像这种缺失残基非常多（900+）的蛋白，后续如果想做分子动力学模拟，通常应该用什么方法来补全结构会更合适？

我主要想请教以下几个问题：
        1.        对于这种大范围缺失残基的情况，是不是已经不适合用 Chimera、PDBFixer 这种简单补全方式了？
        2.        像我这样把 AlphaFold3 预测结果局部替换到实验结构里，这种做法是否本身就容易引入较大的 clash 或几何不连续？
        3.        如果缺失残基很多，能否干脆不补全部缺失区，直接跟小分子对接后跑模拟？
        4.        在正式跑 MD 之前，大家一般会如何判断一个“补全后的模型”是否已经足够可靠，可以进入后续模拟？

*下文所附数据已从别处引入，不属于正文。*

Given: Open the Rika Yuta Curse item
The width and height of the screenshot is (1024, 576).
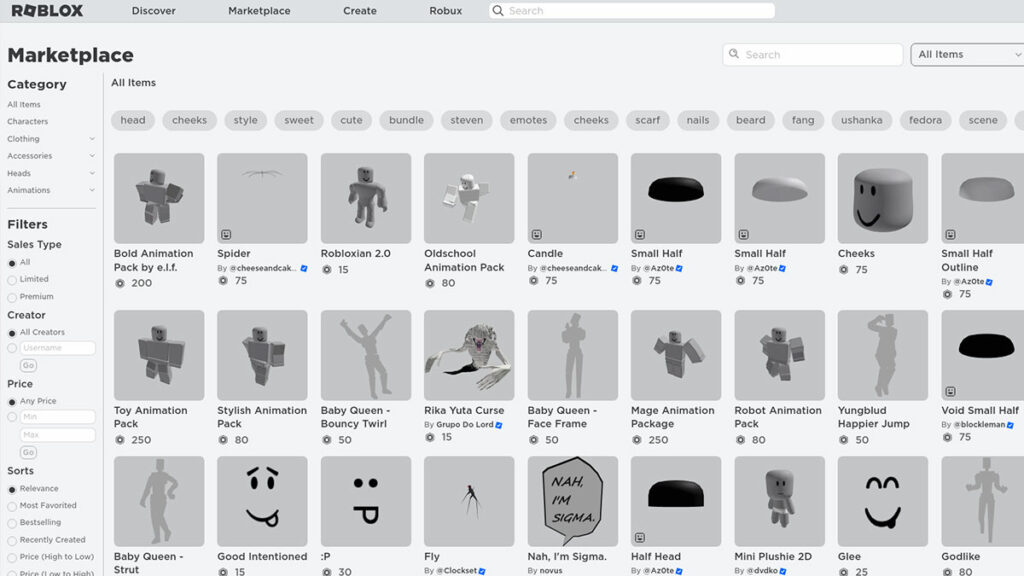Looking at the screenshot, I should (x=468, y=355).
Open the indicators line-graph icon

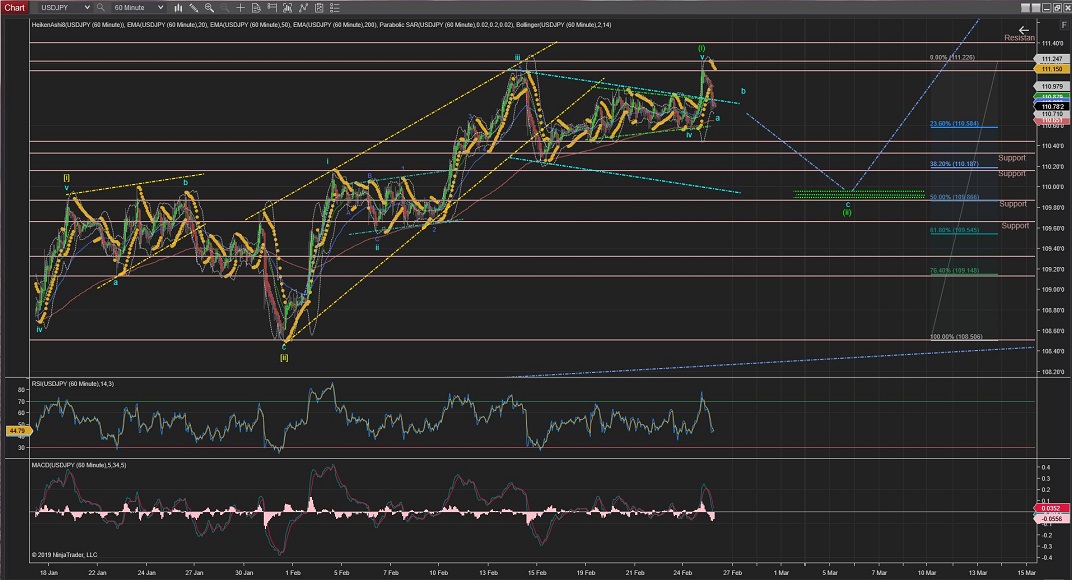click(304, 7)
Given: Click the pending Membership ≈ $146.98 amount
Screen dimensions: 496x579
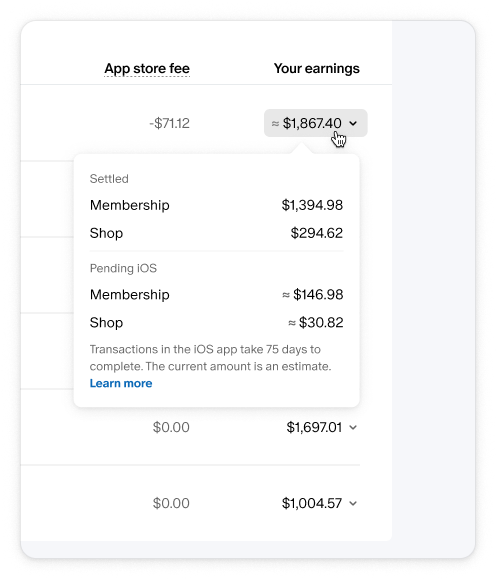Looking at the screenshot, I should [x=312, y=295].
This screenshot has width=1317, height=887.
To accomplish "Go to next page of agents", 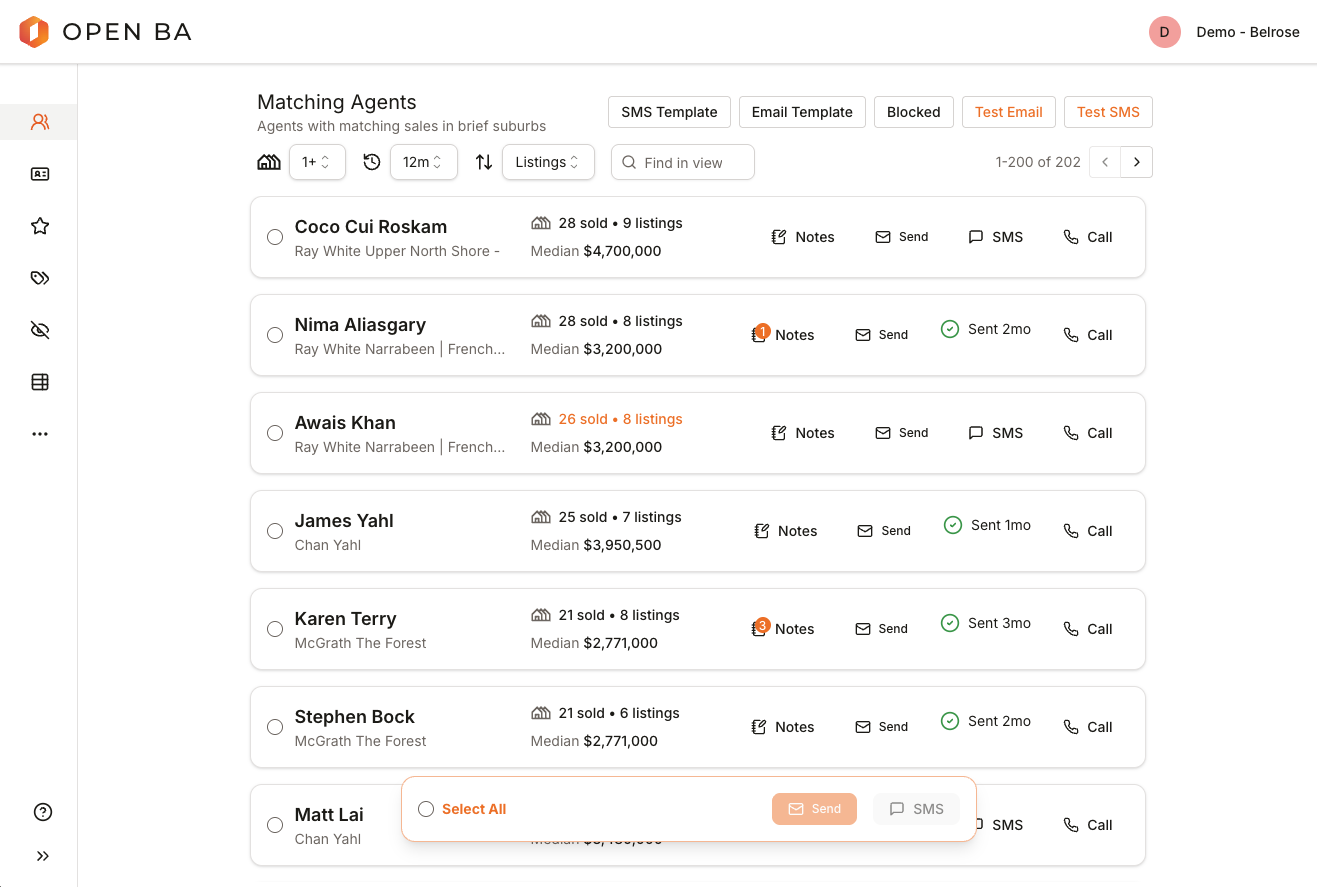I will pyautogui.click(x=1137, y=162).
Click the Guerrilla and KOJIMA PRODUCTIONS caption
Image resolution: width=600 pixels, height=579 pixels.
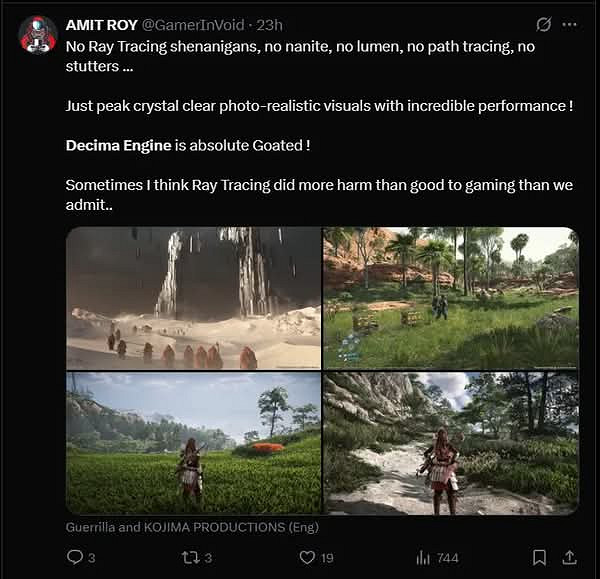click(x=192, y=526)
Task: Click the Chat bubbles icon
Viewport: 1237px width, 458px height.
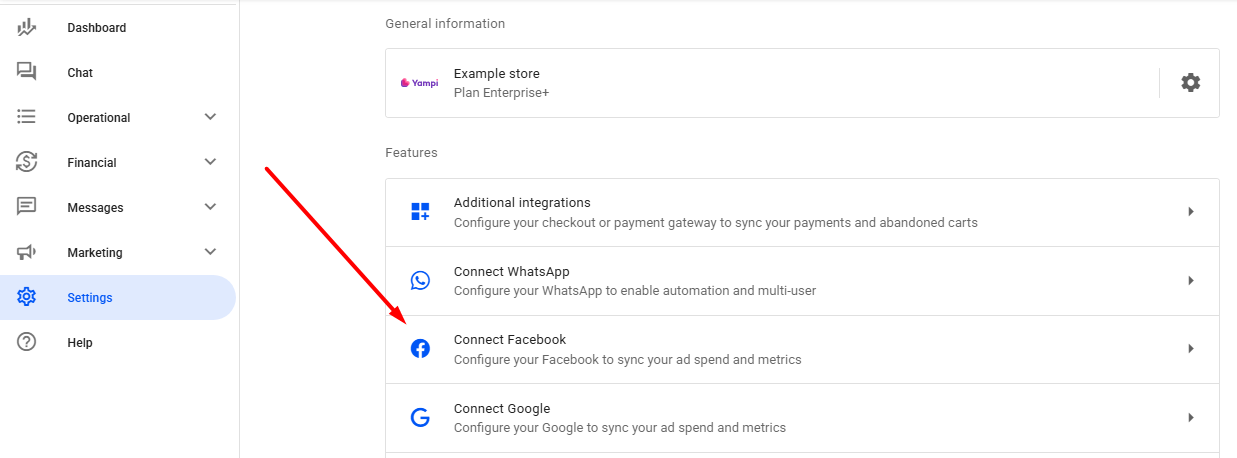Action: pyautogui.click(x=27, y=72)
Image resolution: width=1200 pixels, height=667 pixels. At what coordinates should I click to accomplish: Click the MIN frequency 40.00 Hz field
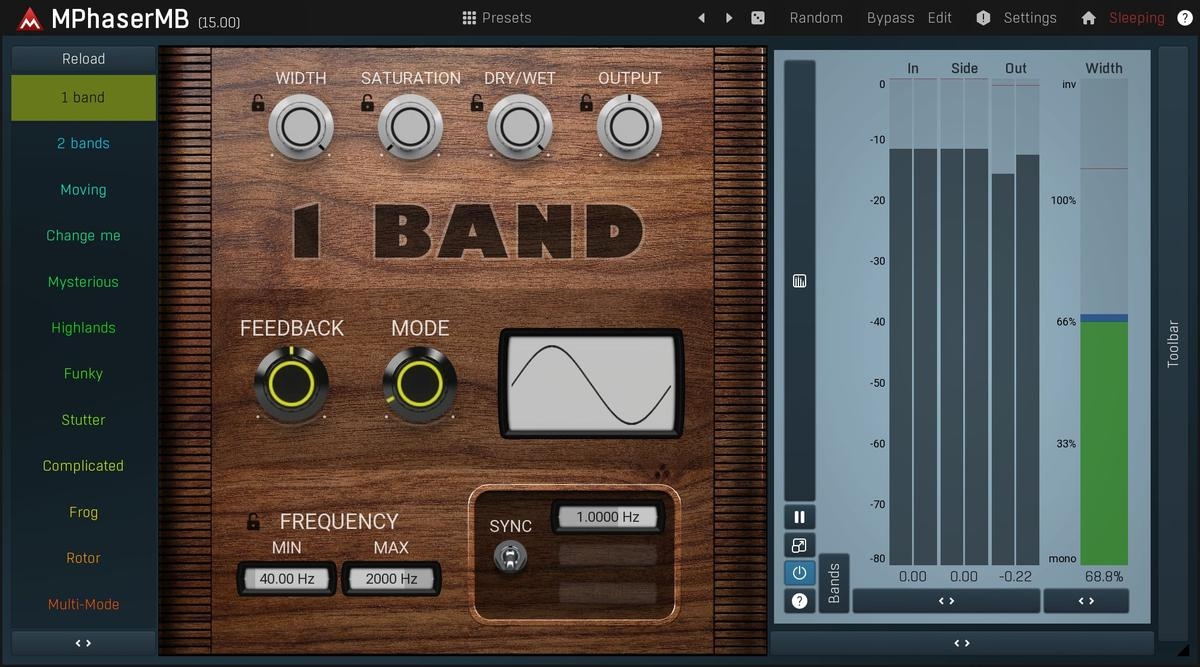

如果大家有类似经验，或者知道这类情况一般更推荐什么工具/流程，非常感谢指点。

student0618

1. 如果缺失的是摺叠好的蛋白，可以试一些同源建模的方法。如果是Disordered试试modeller的model loop，chimera有interface的 。
2. AF3 让他先优化一下消除clashes，比较一下连接的部分。也可以align看看能否直接用AF结果。
3. 要看蛋白和目的。如果是terminal region又没直接作用可以先不管，如果是non-terminal看情况而定。
4. 有很多个工具判断的，如swissmodel, saves, prosa等服务器可以verify蛋白结构。通常也会先跑一遍MD看RMSD及轨迹，摺叠好的蛋白就看看是否稳定，disorder部分看看会否有不合理的影响。